> **Listed entries**
○ ○ ○ ○

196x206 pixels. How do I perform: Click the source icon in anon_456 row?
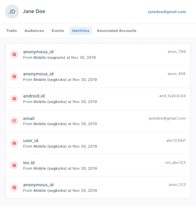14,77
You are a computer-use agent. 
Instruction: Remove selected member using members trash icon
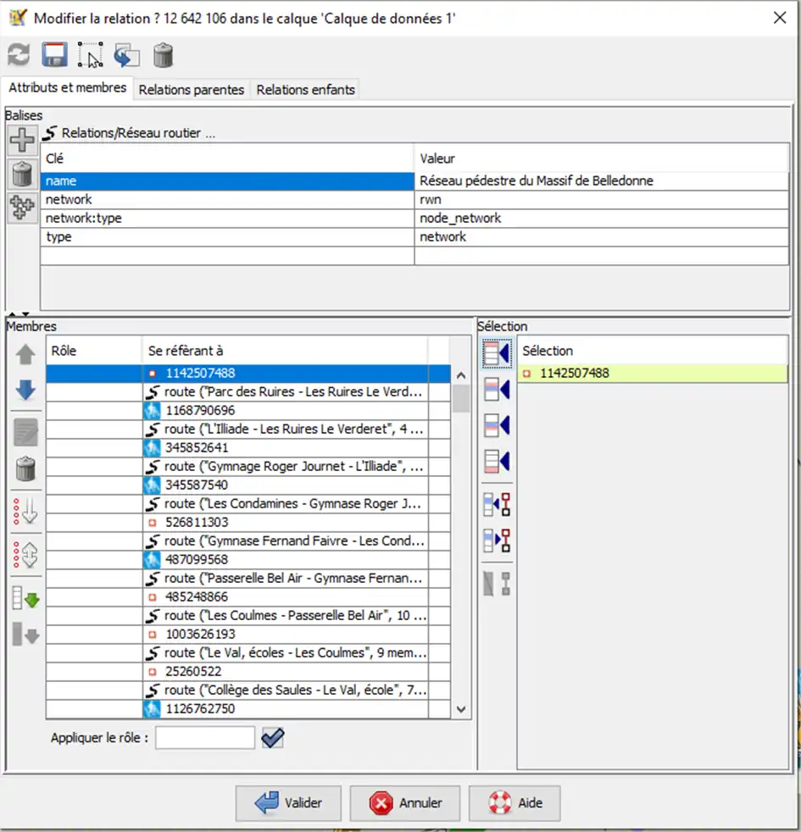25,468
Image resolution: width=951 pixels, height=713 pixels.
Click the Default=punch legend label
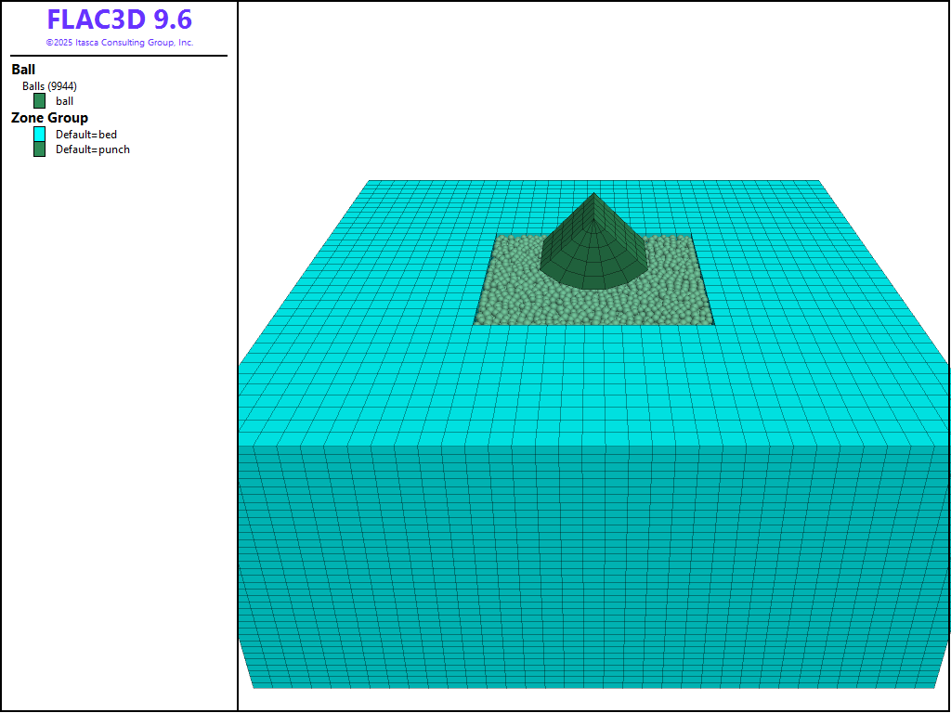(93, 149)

○ ○ ○ ○

> **Set exercise**
Render the entries as a numbered list, starting with the line that contains "You are a computer-use agent." and going on through the end of the entries. Skip any blank lines and leave the pictures out of your answer.

> **Answer to this problem**
1. You are a computer-use agent. 
2. Instruction: Remove selected member using members trash icon
3. 25,468
4. Image resolution: width=951 pixels, height=713 pixels.
5. Click the Default=punch legend label
6. (93, 149)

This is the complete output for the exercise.